Разумеется, это никак не означает, что все в Поднебесной приходилось создавать заново. Как раз напротив, бережное отношение к традиции, столь свойственное китайцам с глубокой доконфуцианской древности, способствовало тому, что некоторые из основных принципов и институтов администрации были сохранены. Но они были перемещены на более низкий и соответственно менее развитый уровень и втиснуты в более узкие рамки уделов, превратившихся в самостоятельные царства и княжества. В этих царствах и княжествах номенклатура должностей частично сохранялась, частично создавалась заново, при этом широко использовались уже принятые стандарты. В результате в одних царствах главный министр обозначался одним термином, в других — иным, где-то почти свято чтилось право наследования высших должностей, а где-то от этой явно устаревавшей нормы с легкостью отказывались. Но одно было не только всеми соблюдавшейся нормой, но и почти сакрально освященным правилом: на высшие должности назначались только аристократы из числа
Конечно, на практике бывало по-разному. В царстве Цзинь, как о том уже упоминалось, распределял должности командующих сам правитель, руководствуясь способностями и добродетелью соискателей.
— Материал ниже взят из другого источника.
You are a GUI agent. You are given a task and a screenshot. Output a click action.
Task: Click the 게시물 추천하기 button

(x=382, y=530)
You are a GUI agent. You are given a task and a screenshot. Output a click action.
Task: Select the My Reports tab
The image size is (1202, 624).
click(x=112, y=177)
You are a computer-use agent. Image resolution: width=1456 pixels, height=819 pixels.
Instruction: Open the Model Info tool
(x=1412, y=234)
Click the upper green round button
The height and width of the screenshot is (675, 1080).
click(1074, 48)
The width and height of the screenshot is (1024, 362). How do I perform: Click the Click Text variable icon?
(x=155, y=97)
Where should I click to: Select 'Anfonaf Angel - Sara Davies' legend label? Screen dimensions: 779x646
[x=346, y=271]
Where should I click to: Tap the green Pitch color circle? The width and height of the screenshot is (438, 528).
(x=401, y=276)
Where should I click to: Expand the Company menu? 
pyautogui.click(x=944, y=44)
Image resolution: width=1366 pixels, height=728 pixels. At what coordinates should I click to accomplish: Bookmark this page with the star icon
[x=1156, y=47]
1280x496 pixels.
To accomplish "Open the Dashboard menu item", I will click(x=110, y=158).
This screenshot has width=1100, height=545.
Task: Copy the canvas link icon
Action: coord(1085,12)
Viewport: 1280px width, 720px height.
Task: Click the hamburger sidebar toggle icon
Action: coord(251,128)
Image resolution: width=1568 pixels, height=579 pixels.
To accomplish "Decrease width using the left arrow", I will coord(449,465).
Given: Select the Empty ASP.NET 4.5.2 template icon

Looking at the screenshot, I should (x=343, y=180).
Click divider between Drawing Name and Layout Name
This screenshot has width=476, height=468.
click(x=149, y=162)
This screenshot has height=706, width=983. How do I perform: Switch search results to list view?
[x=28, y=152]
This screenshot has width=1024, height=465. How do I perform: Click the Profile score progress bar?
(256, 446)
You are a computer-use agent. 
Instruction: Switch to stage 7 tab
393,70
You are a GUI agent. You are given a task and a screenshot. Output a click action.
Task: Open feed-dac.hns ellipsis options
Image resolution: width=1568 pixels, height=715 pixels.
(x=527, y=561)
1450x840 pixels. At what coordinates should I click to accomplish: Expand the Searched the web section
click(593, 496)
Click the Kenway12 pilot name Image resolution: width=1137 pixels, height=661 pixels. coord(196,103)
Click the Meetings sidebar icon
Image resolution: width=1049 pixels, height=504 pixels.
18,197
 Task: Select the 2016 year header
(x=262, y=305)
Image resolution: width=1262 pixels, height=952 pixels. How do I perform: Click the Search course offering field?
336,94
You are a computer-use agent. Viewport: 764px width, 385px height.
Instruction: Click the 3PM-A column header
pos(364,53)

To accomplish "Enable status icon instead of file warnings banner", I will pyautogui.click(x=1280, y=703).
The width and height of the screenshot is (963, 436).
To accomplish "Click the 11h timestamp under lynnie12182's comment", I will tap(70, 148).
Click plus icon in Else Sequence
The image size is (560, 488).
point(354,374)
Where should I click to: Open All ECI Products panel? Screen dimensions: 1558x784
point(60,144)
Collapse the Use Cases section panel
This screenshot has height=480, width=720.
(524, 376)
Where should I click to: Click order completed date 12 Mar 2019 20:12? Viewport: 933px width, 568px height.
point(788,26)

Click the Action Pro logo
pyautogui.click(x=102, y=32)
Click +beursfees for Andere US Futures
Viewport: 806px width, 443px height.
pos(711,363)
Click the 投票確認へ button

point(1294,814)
После какого-либо из очередных кровавых дворцовых переворотов, когда многие из высших должностных лиц, замешанных в неудавшемся заговоре, бежали либо были уничтожены, перераспределение должностей происходило по выбору победителя (что имело место, например, в ходе мятежа сановников в царстве Сун). Однако исключения лишь подтверждают норму. Норма же сводилась к тому, что сильные кланы всегда требовали соответствующих их силе должностей и власти. И пока сила сохранялась, сохранялся и статус-кво. Если же какой-либо клан по какой-то причине слабел или, напротив, становился настолько сильным, что провоцировал других объединиться в противостоянии ему, ситуация могла измениться, а клан оказаться на пороге гибели. Теряя силу под ударами могущественного соседа, а то и объединенной коалиции соперников (обычно в этой ситуации не оставался в стороне и сам правитель), этот клан нередко лишался и влиятельной должности, и власти, а порой и удела, что нередко сопровождалось поголовным уничтожением всех его членов.
Сказанное означает, что в феодальной структуре времен Чуньцю уже не было сильной и эффективной централизованной администрации даже в пределах царств. Конечно, функции такого рода администрации власть выполняла. Это прежде всего касалось администрации царства-гегемона, отвечавшего за сохранение порядка в Поднебесной и потому вынужденного согласовывать интересы и претензии своих кланов с потребностями выдвижения на высшие должности умных и способных. К этому следует добавить, что по меньшей мере в Чжунго управление становилось делом не столько царств, сколько влиятельных уделов-кланов в царстве. И в Лy, и в Ци, и даже в царстве-гегемоне Цзинь административные рычаги на протяжении периода Чуньцю все очевиднее опускались на уровень уделов-кланов. Впрочем, это не мешало сильнейшим из кланов по совместительству отвечать за дела царства в целом — примерно так же, как царство-гегемон отвечало за всекитайские дела в масштабах Чжунго, а порой и Поднебесной. Словом, динамика перераспределения власти целиком зависела от изменения соотношения сил.
Более того, к середине периода Чуньцю стало нормой закрепление за сильными уделами-кланами не только их наследственных должностей, но и той военной силы, армии, которая лежала в основе могущества клана. Практически это означало, что на уровне царства или княжества вес, должность и реальную военную и политическую силу приобретали те, кто успешно справлялся со своими соперниками внутри царства. Соответственно все большее значение приобретали должности более мелкого масштаба, важные при выяснении отношений не между царствами, а между уделами-кланами, позже также и между враждующими линиями внутри уделов-кланов.